追憶と自覚
電気をつけて洗面所で手を洗ってからリビングのソファに座りテレビをつける。
体に染み付いた習慣は無意識でも実行されるらしい。しばらくテレビをぼーっと眺めていると、ふいに明瞭な意識が戻ってくる。
二年ぶりに会ったゆうき。ふわふわした猫っ毛の髪にキリッとした涼しげな目元。通った鼻筋に、薄い唇。笑うと柔らかく目尻が下がり、綺麗に並んだ歯が口から覗く。
何も変わらない。出会った頃のまま、その魅力は少しも損なわれていない。
出会ったのは十年も前のことなのに、目を閉じるとまるで昨日の出来事のように鮮明に記憶が呼び起こされる。
ゆうきとの出会いは高校一年生の春だった。知り合いがいない高校に進学して心細かった私に声をかけてくれた隣の席の子。それがゆうきだった。
「ねぇ、田中さんはどこ中?」
声に振り向いた私は、ゆうきの柔らかな笑顔を見て息を飲んだ。
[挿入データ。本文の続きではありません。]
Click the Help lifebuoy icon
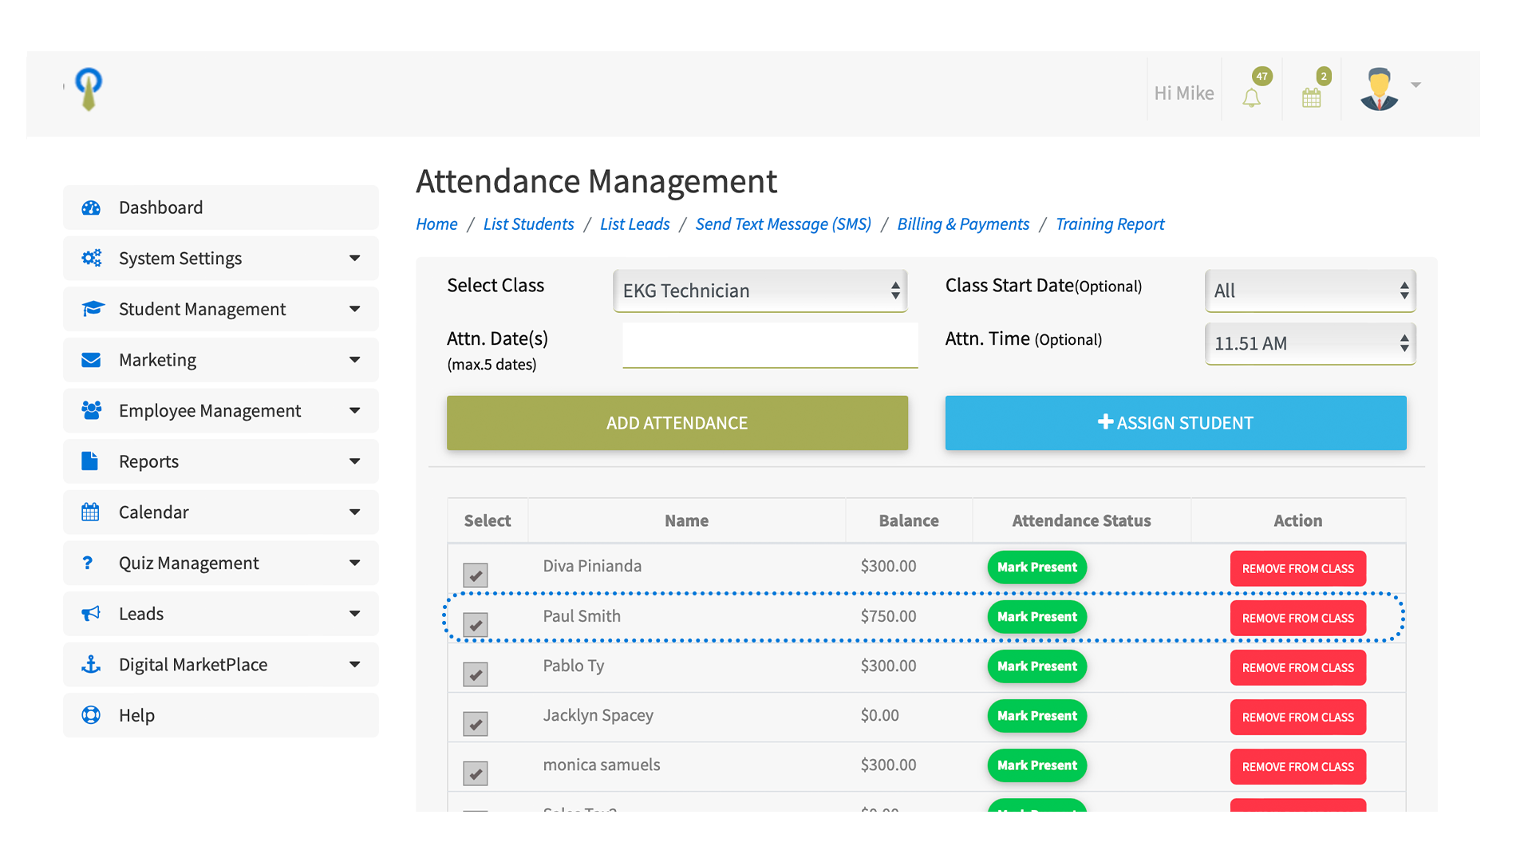 tap(91, 715)
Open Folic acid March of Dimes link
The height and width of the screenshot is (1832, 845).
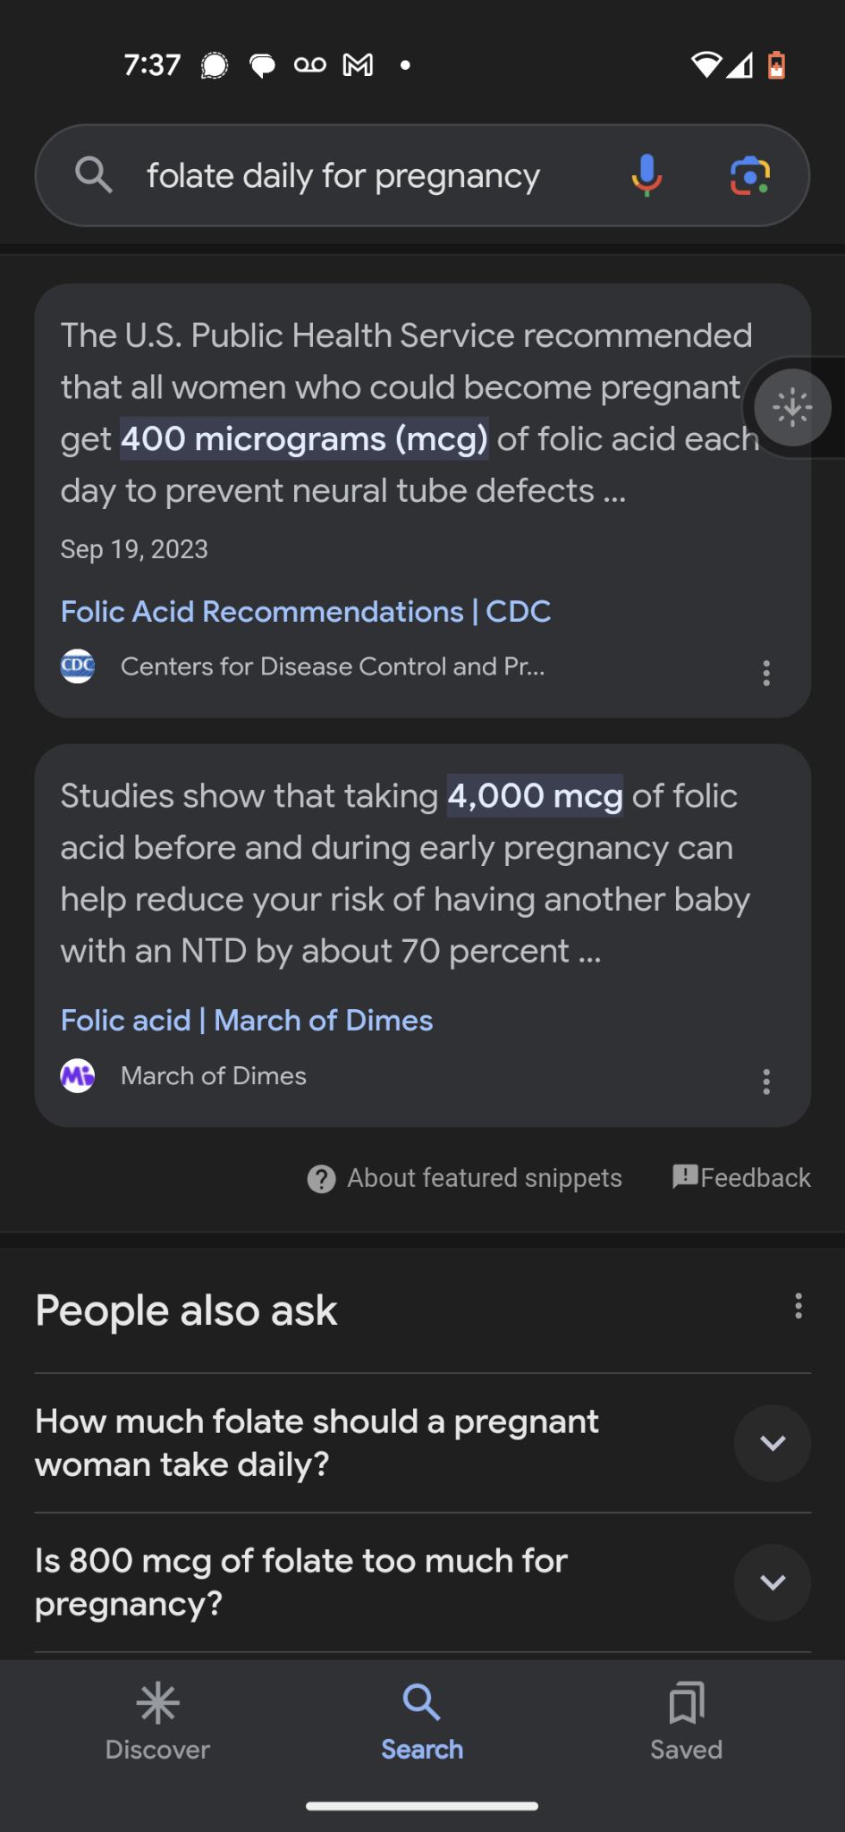[x=247, y=1021]
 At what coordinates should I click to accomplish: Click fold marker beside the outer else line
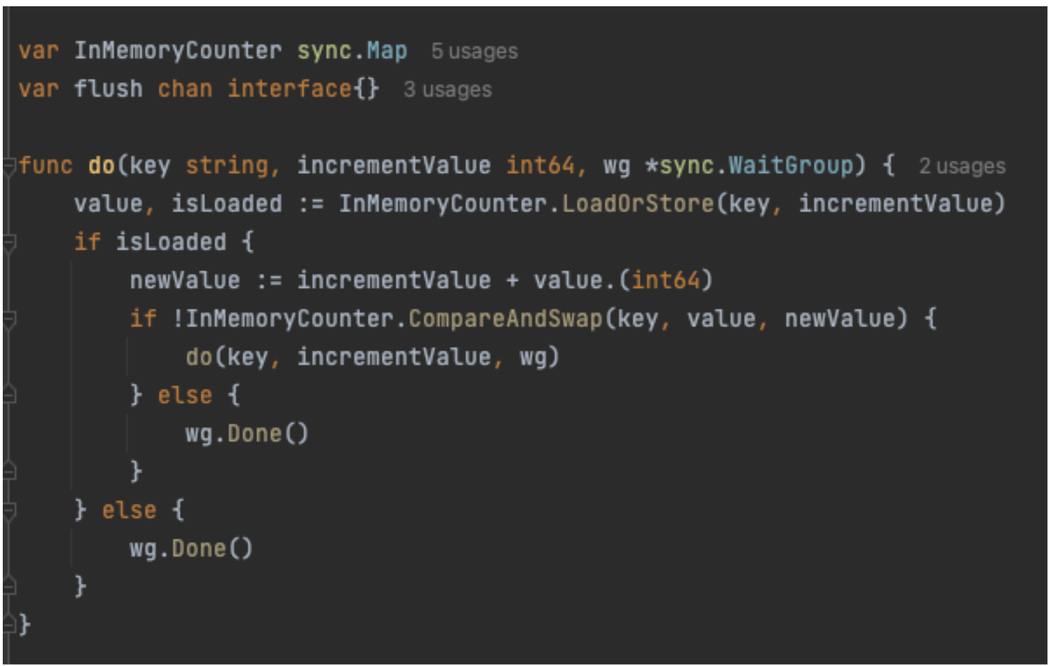[x=9, y=511]
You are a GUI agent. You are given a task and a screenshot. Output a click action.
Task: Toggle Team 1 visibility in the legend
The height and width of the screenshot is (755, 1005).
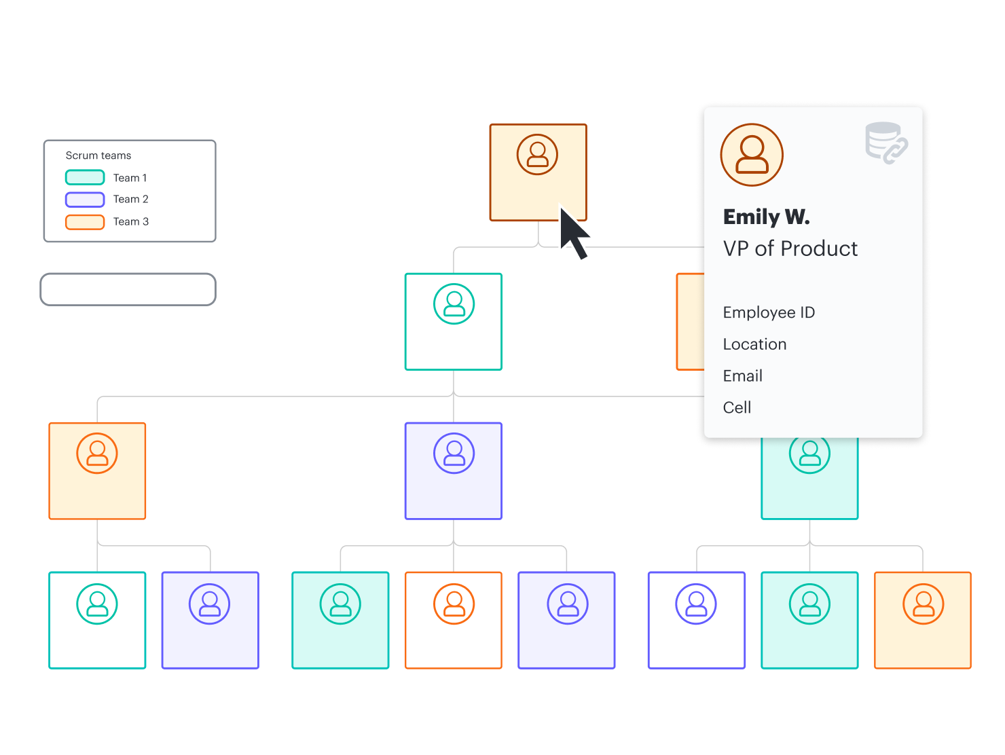(x=84, y=177)
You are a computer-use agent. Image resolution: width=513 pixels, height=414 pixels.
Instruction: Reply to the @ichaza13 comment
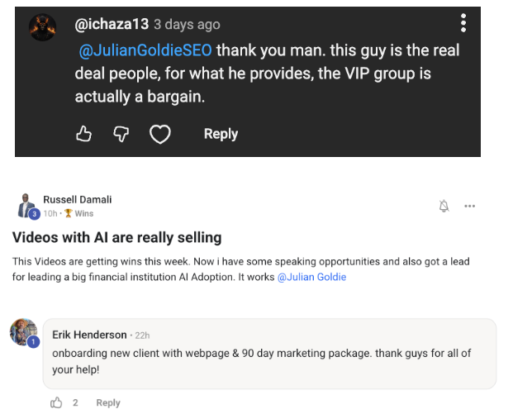221,134
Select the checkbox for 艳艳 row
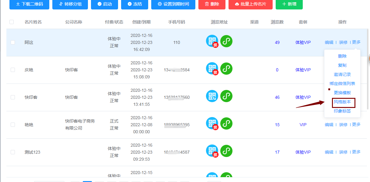Image resolution: width=370 pixels, height=182 pixels. pyautogui.click(x=13, y=125)
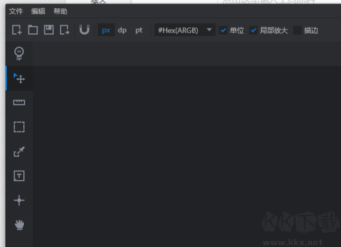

心臓が誤作動しているかのように大きく音を鳴らし、顔が熱くなった。そんなことは初めてだったから、私は最初自分の身に何が起こったのか分からず混乱した。中学校の名前を言うだけで、三回も噛んだ。ゆうきは、そんな私を見ても変な顔をするでもなく優しく微笑んだ。私はその姿に見惚れ、「もっとこの人の笑顔を見たい」と思った。そして、そこでやっと自分の身に起こったことを理解した。
私は、一目で恋に落ちたのだ。
幸い隣の席だったので、私はすぐにゆうきと打ち解け、あっという間に仲良くなった。仲良くなるうちにゆうきの穏やかな人柄や周囲への気遣いの細やかさを知り、心に芽生えた恋の芽をすくすくと育てていった。毎日がきらきらと輝いていた。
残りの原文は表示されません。